5 buenos propósitos sobre la educación de los niños para 2012

Tengo una manía confesable. Todos los años escribo una lista de “buenos propósitos”. Así que, pasado el alboroto propio de las fiestas de Navidad y siendo fiel a mi particular tradición, decidí encerrarme en mi habitación para redactar concienzudamente mi lista de buenos propósitos para 2012.

A diferencia de otros años, éste quería centrarlo en la educación de mis hijos, algo que últimamente me trae un poco de cabeza. Os voy a confesar por qué. Las demandas de mis niños a veces me dejan sin aire y sin aliento. Tarde sí y tarde no, cuando tengo que hacer algún trabajo desde casa, mis hijos de 6, 9 y 13 años me necesitan para resolver sus pequeñas “cuitas” diarias, como es lógico.

Hay días que, en menos de media hora, me asaltan con sus sempiternas preguntas: Mamá, no entiendo los deberes de matemáticas (Sergio, mi hijo mayor),  Mamá, qué hay de cenar (Carlos, mi hijo pequeño), Mamá, me duele el estómago (Alejandra, la mediana). Al tiempo suena el teléfono y mi pareja, que también tiene lo suyo, me suelta (Cariño, ¿qué estabas haciendo que no me cogías? ¿Ya has revisado los documentos que te envié?).

En esos momentos, inspiro-respiro varias veces, como me enseñaron en las clases de relajación, hasta que puedo manejar de nuevo la situación sin soltar algún que otro “bufido” innecesario. Y esto sin hablar de la pelea de recoger lo que han desordenado y mis esfuerzos titánicos por tratar, solo tratar, de que los horarios se cumplan… algo.

Cinco buenos propósitos sobre la educación de los niños

1. No enfadarme si los niños no siempre ayudan en casa.

Cada día la casa se convierte en una auténtica leonera: juguetes desparramados por la habitación, escritorios llenos de papeles sin clasificar, mochilas abandonadas a su suerte… Podría seguir así hasta el infinito. Aunque he educado a mis hijos para que cooperen en casa y se responsabilicen de su espacio, mi primer propósito para 2012 es no enfadarme si  no siempre los niños ayudan en casa.

2. No impacientarme si no se cumplen los horarios.

A medida que avanza el día los horarios se nos desmadran… Cuando los niños llegan a casa después del colegio empiezan las crisis: las actividades extraescolares, las interminables tareas, las cenas… Mi segundo propósito es no enfadarme si no se cumplen estrictamente los horarios. ¡Las cosas no salen siempre como uno las programa!

3. No ceder a sus chantajes diarios con la comida.

Aunque me paso media vida confeccionando menús equilibrados, muchas veces acabo cediendo a los continuos chantajes de mis hijos con la comida.
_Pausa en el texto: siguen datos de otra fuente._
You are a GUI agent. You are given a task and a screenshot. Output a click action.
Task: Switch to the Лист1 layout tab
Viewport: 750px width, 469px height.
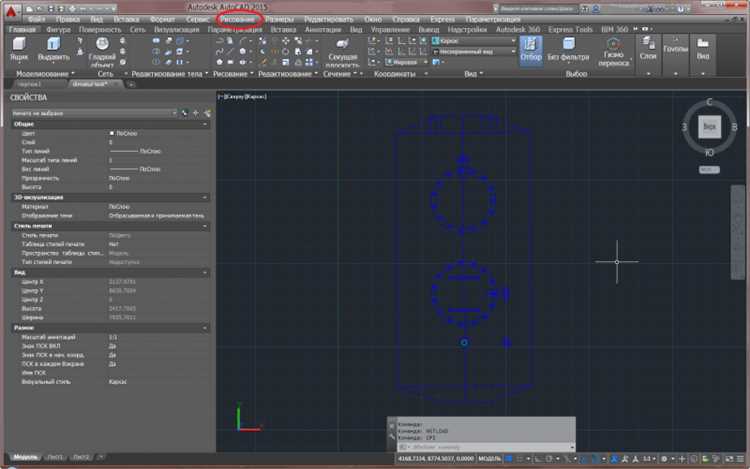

Mamá, que a mí me gustan las patatas fritas, no cocidas. Mamá, que yo prefiero filete empanado en lugar de verduras. Mamá, puedo tomar postre de chocolate en lugar de fruta. Mi tercer propósito es frenar las demandas diarias de mis niños sobre los cambios de menú. ¡Un único menú para toda la familia!
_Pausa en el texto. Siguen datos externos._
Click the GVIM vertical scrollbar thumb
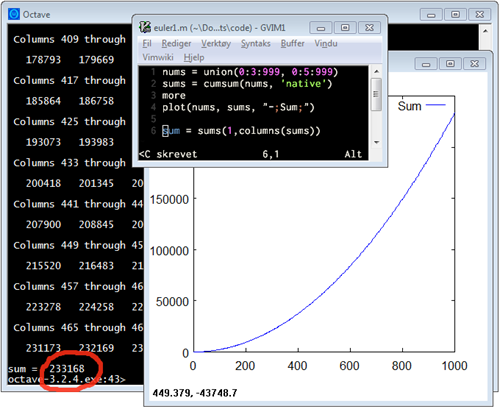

4. No enfadarme por los deberes de los niños.

Las crisis con los deberes a última hora de la tarde las llevo un poco mal. Mamá, no entiendo el enunciado de este ejercicio. A ver, cariño- le atiendo con la mejor de mis sonrisas – fíjate bien y vuelve a leer el enunciado. Cuando alguno de mis niños todavía está a vueltas con las tareas, reconozco que me supera. Mi cuarto propósito es mantener una actitud “zen” aunque nos den las tantas de la noche.

5. La televisión solo es para el fin de semana

La televisión se ha convertido en otro tema de discusión en casa. Para mi pareja tanto da si la tele se puede ver o no entre semana. En mi caso, prefiero que entre semana dediquen el tiempo libre a otras cosas, como jugar, leer o hacer alguna manualidad, más que engancharse bobamente a la tele. Mi quinto, y último propósito, es enseñarles a ver la tele con criterio y solo algunas horas durante el fin de semana. ¡Creo que tendré que recurrir al chantaje: una hora de lectura es igual a una de dibujos!
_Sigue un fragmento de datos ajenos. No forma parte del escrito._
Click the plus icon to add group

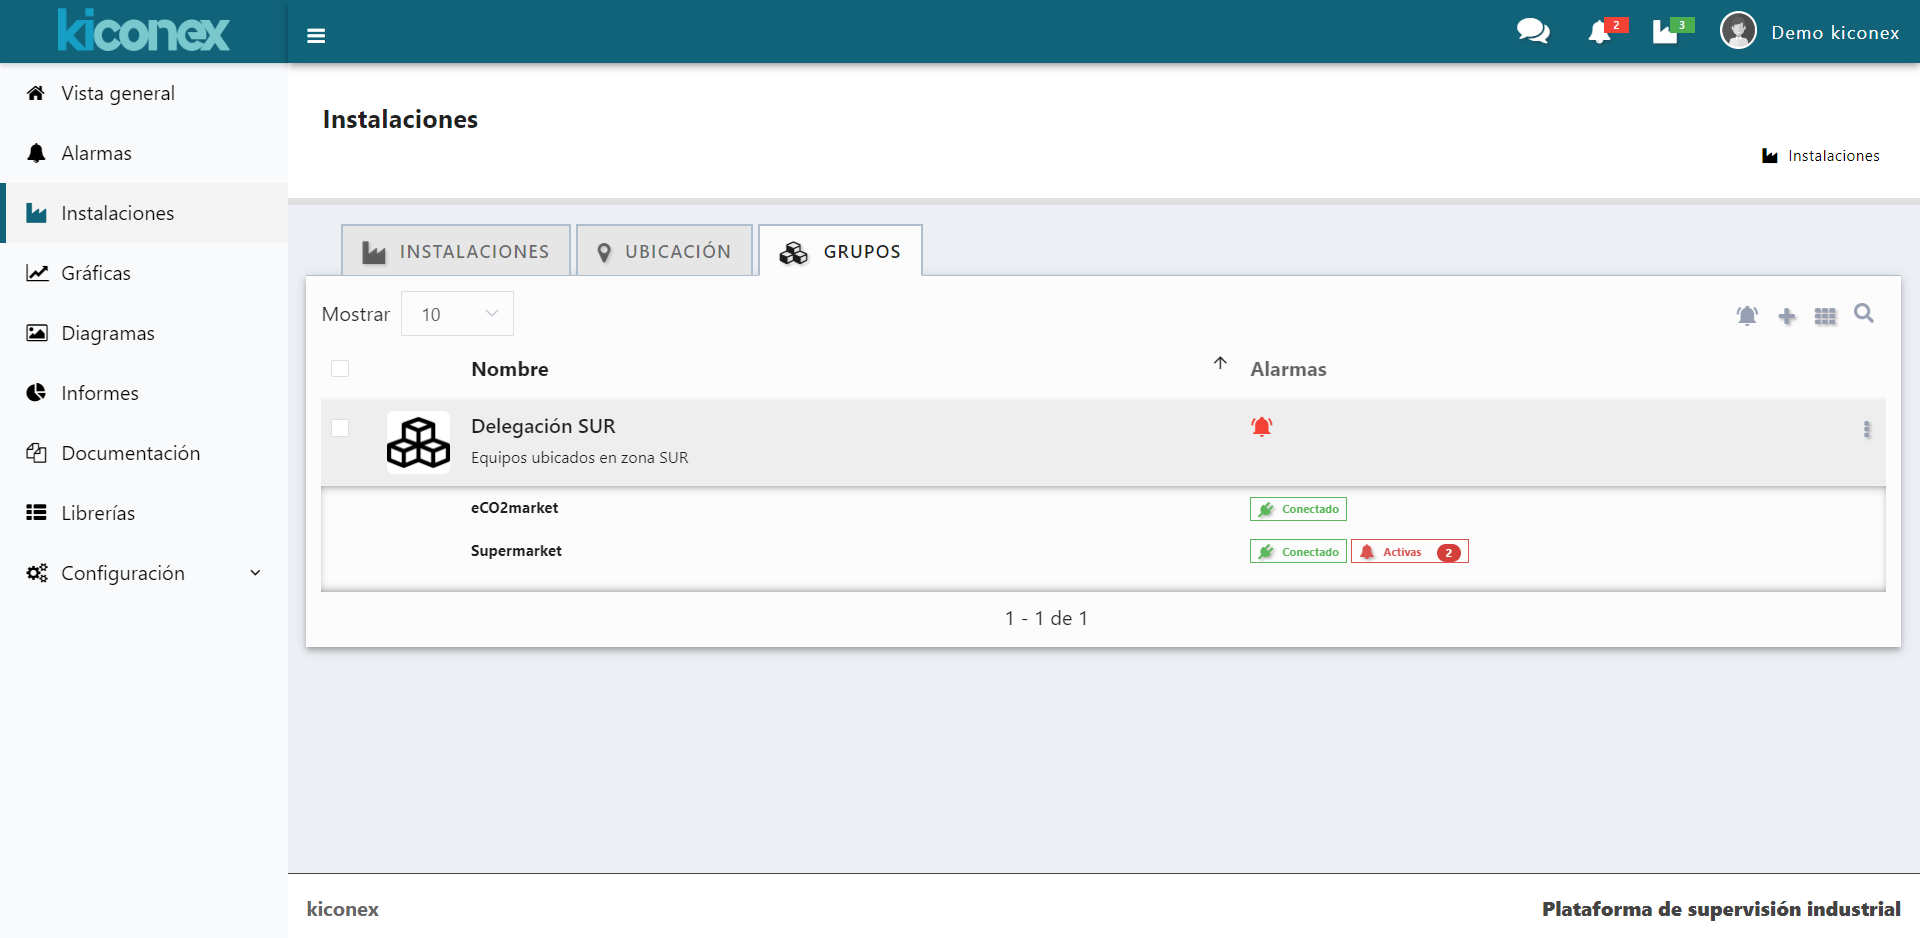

Hasta aquí mi lista de propósitos para este año 2012.

Pasado el primer mes me asalta una gran duda: ¿sirven de algo los buenos propósitos o es deperdiciar tiempo, tinta y papel? En mi caso…, pese a los esfuerzos, nada ha cambiado este año. Bueno… sí. ¡He conseguido que coman coliflor sin rechistar! Algo es algo.

En tu caso: ¿también se te desmadran los horarios?, ¿haces listas con “buenos propósitos”?, ¿los cumples? ¿o te deprimen?